Elastic resize doesn't sort tables or reclaim disk space, so it isn't a substitute for a vacuum operation. A classic resize copies tables to a new cluster, so it can reduce the need to vacuum. For more information, see Vacuuming Tables.

Elastic resize has the following constraints:

  • The new node configuration must have enough storage for existing data. Even when you add nodes, your new configuration might not have enough storage because of the way that data is redistributed.

  • You can resize only by a factor of 2, up or down, for dc2.large or ds2.xlarge node types. For example, you can resize a four-node cluster up to eight nodes or down to two nodes.

  • For dc2.8xlarge or ds2.8xlarge, you can resize up to two times the original node count, or down to one-half the original node count. For example, you can resize a 16-node cluster to any size up to 32 nodes, or any size down to 8 nodes.

Classic Resize

With the classic resize operation, your data is copied in parallel from the compute node or nodes in your source cluster to the compute node or nodes in the target cluster. The time that it takes to resize depends on the amount of data and the number of nodes in the smaller cluster. It can take anywhere from a couple of hours to a couple of days.

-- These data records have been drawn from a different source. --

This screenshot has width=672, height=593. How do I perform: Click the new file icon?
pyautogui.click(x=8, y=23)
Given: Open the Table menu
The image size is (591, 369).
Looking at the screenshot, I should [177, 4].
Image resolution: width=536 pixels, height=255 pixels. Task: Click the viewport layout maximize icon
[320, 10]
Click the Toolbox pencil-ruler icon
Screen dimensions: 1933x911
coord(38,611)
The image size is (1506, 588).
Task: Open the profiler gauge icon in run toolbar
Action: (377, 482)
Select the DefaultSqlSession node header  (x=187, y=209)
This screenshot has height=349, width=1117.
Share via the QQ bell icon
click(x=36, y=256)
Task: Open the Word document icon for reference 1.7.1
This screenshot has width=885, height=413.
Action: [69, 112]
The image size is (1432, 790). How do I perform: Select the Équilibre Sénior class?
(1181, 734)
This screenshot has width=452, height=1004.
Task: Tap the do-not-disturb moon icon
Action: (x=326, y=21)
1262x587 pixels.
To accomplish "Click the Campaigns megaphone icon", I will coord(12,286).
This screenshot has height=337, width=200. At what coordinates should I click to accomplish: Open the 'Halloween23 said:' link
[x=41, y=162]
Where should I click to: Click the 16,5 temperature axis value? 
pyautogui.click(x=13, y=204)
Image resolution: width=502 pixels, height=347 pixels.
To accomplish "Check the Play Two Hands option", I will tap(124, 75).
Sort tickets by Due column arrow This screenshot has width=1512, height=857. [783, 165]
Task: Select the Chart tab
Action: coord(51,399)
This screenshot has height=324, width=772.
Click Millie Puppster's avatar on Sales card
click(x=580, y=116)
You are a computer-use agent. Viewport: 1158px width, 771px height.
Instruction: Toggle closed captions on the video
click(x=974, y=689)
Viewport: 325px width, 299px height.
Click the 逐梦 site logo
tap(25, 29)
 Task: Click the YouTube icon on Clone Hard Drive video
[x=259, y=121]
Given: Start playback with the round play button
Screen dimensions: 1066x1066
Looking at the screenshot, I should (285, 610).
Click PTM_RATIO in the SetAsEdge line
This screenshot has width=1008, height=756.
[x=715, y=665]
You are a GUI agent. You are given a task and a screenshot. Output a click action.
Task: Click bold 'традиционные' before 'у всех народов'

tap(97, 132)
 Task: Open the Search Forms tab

When you start the resize operation, Amazon Redshift puts the existing cluster into read-only mode until the resize finishes. During this time, you can only run queries that read from the database; you cannot run any queries that write to the database, including read-write queries. For more information, see Write and read-write operations in the Amazon Redshift Database Developer Guide.

Note

To resize with minimal production impact, you can use steps in the following section, Snapshot, Restore, and Resize. You can use these steps to create a copy of your cluster, resize the copy, and then switch the connection endpoint to the resized cluster when the resize is complete.

Both the classic resize approach and the snapshot and restore approach copy user tables and data to the new cluster; they don't retain system tables and data. With either classic resize or snapshot and restore, if you have enabled audit logging in your source cluster, you can continue to access the logs in Amazon S3. With these approaches, you can still access the logs after you delete the source cluster. You can keep or delete these logs as your data policies specify. Elastic resize retains the system log tables.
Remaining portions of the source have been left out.